Twiddler's syndrome is relatively rare in patients with ICD. This may be because ICD generators are usually bigger, have less capacious pockets, and are anchored by non-absorbable ligatures more frequently than are pacemakers [28]. Most cases are attributable to the deliberate or subconscious manipulation of the generator by patients.

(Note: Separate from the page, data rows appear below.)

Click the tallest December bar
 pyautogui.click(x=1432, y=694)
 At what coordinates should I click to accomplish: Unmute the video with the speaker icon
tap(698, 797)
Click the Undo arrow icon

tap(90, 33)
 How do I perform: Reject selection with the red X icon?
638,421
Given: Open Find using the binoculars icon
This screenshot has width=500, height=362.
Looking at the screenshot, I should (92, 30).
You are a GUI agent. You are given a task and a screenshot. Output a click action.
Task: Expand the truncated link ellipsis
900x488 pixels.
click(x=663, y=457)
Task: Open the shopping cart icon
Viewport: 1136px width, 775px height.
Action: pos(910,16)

In this case, the patient was obese and the abundant fat tissue around the generator pocket might have facilitated the drooping of the generator. Although the slack of the ventricular lead had been considered sufficient at implantation, it had changed in the upright position. Considering the patient's tall stature, the length of the redundant lead had been just enough to make one coil. According to previous reports, obesity, advancing age, the female sex, and a pendant breast have been suggested as risk factors of Twiddler's syndrome, as patients with these characteristics are at higher risk of having the generator rotate in its pocket on account of loose subcutaneous tissue [9,10]. In addition, although the patient denied deliberate spinning of the generator, he did perform vigorous upper body exercise despite warnings. Hence, the inadequate anchoring of the generator and movement of the same side arm caused complete retraction of the affected lead, with subsequent encircling around the generator. Therefore, a short circuit between the HV coil and the generator had occurred, resulting in a HV impedance drop. Considering the normal range of ventricular lead impedance, a lead defect such as an insulation break was not strongly suspected. Minimization of the pocket size and suturing of the device deep into the pectoral muscle fascia might help to prevent this problem.